Te extrañaba también cuando los mayores gesticulaban y discutían y bajaban las voces al acercarse ustedes y cómo les cambiaba la cara cuando hablaban de algunos temas, pero ese día del baile era un día festivo y todos disfrutaban bebiendo cócteles de colores que les iban sirviendo desde la barra, hasta que la música y la alegría se acoplaban y tú pensabas yo no quiero que pase este momento, que vaya ni para atrás cuando te bañabas y te desenredabas el pelo, antes de venir, ni tampoco para adelante cuando los mozos cansados al día siguiente recogerían las copas rotas, desmontarían las luces y las desenchufarían y limpiarían el salón para que de nuevo pudiera funcionar el comedor.

Por todos creo yo, pero por ella en particular salís a la calle todos los años en el mismo día. Te parás en esa misma esquina y esperás. Este año fuiste con tu hijo en bicicleta y ves pasar los carteles con las fotos en blanco y negro, hasta que ubicás el retrato de ella. Fue sacado antes que la conocieras al final de la secundaria. Tenía ropa muy formal y miraba con una suerte de espanto que no lograba parecerse a esa imagen en tecnicolor del baile del hotel.

La primera vez la llevaba la abuela, la reconociste por el apellido.

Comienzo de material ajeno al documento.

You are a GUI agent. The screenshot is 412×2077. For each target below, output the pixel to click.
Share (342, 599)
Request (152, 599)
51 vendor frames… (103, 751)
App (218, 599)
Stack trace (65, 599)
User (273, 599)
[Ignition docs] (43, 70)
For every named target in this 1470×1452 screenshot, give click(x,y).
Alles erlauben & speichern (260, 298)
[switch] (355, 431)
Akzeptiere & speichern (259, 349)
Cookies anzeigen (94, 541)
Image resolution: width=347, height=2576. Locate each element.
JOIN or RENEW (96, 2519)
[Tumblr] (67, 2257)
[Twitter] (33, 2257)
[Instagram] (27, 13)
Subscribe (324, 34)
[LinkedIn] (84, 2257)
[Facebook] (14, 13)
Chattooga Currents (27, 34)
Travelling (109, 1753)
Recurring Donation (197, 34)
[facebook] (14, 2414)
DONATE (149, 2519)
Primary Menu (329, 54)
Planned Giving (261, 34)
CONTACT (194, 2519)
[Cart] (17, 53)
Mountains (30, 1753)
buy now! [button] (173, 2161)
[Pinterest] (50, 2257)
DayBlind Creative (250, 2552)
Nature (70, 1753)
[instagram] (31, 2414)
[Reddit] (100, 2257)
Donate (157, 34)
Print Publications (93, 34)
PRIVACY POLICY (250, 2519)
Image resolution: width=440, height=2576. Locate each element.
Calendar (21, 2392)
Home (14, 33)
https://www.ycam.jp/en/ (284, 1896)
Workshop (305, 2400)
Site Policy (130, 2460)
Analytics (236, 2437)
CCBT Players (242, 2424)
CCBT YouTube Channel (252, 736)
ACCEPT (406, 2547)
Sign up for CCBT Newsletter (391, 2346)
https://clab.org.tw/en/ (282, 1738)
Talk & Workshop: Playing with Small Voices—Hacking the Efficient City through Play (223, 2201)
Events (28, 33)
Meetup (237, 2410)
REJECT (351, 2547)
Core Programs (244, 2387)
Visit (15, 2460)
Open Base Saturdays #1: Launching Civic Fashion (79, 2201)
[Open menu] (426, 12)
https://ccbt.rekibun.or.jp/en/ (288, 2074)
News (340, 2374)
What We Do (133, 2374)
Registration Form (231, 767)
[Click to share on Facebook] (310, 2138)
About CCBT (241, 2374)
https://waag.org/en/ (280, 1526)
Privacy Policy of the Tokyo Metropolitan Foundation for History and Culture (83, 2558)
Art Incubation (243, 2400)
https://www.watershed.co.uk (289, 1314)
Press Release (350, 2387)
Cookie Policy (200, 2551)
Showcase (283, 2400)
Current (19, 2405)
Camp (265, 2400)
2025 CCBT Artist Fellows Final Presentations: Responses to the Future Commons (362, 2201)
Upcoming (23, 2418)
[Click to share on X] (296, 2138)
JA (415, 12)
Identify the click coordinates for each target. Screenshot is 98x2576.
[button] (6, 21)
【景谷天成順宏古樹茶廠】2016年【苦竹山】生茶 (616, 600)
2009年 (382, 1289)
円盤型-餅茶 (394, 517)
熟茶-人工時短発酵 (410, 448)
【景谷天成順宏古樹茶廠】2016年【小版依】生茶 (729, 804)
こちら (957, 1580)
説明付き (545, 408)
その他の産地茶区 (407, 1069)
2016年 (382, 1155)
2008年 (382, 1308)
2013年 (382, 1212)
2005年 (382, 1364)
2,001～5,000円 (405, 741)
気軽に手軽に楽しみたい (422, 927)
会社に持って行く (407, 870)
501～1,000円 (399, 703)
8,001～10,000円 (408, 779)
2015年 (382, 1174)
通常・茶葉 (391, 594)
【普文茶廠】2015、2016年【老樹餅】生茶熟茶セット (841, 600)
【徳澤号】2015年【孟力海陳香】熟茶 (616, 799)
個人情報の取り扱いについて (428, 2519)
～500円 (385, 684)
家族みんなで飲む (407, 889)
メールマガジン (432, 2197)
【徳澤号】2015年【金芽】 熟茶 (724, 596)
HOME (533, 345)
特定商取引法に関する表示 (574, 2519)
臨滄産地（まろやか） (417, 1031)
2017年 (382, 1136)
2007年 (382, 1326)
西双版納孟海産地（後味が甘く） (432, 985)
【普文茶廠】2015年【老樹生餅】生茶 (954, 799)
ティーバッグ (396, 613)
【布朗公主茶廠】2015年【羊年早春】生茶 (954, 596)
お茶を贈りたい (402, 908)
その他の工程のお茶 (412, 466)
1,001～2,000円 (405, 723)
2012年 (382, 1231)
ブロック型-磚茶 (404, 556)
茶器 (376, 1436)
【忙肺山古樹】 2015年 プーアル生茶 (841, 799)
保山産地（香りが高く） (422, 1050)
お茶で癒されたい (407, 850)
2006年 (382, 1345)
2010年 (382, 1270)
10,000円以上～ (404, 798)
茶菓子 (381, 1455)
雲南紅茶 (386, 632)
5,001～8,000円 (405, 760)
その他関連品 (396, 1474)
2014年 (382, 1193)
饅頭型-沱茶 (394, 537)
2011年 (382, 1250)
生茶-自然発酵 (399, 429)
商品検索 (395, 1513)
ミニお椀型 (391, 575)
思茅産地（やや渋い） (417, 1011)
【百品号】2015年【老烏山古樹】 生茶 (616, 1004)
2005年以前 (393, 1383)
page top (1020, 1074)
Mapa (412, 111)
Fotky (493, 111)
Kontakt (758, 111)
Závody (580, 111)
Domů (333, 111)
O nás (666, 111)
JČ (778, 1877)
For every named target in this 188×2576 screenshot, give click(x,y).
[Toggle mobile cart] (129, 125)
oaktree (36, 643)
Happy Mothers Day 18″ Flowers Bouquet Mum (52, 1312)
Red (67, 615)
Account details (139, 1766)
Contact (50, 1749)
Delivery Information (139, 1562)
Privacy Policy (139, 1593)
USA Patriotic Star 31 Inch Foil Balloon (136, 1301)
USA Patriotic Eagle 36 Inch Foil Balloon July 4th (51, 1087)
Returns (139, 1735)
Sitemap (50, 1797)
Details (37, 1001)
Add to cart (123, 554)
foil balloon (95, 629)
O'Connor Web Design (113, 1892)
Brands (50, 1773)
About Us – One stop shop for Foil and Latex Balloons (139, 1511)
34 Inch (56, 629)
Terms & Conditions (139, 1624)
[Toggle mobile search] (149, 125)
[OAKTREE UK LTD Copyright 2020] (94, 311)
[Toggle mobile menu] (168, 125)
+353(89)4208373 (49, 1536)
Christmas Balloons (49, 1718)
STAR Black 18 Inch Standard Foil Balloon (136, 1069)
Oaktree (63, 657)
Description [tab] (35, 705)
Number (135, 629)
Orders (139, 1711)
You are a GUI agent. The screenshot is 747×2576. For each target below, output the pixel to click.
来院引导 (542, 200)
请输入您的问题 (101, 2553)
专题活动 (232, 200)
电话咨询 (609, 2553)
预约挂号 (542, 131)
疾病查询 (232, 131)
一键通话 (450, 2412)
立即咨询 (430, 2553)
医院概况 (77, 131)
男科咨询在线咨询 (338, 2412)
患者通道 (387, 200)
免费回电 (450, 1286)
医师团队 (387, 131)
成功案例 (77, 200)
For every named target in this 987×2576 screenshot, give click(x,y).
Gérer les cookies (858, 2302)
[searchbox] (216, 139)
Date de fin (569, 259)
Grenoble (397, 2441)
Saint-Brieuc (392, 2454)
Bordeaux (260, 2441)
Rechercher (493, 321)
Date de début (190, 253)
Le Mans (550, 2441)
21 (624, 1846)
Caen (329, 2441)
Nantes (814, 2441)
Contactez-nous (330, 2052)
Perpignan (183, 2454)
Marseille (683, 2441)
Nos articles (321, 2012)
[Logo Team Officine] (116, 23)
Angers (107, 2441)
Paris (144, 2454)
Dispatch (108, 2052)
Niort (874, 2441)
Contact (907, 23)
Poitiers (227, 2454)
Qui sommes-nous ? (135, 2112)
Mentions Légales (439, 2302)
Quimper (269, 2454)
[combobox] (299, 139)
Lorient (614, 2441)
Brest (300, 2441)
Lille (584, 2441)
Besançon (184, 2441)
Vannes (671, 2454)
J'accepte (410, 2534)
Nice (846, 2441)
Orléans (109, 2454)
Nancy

A medida que pasaban los años cargaban su retrato los padres y luego algunos sobrinos. Tú ya no conocías a quienes marchaban con la foto y el desencanto te había recluido en tu casa. Casi ninguna causa te movía. Pero sentías por toda la fuerza de las convicciones viscerales que nacieron en tu infancia que, de algún modo, también ibas a allí a acompañarla.

Solo entonces, cuando caminabas al lado de tu hijo que hacía rodar la bicicleta y saludaba a sus amigos te dabas cuenta de cuánto anhelabas que ella hubiera llegado en otra parte al final del trayecto y no a ese corte abrupto al cual había sido destinada.

Deseabas con todas tus fuerzas que se encontrara ahora en Amarillo.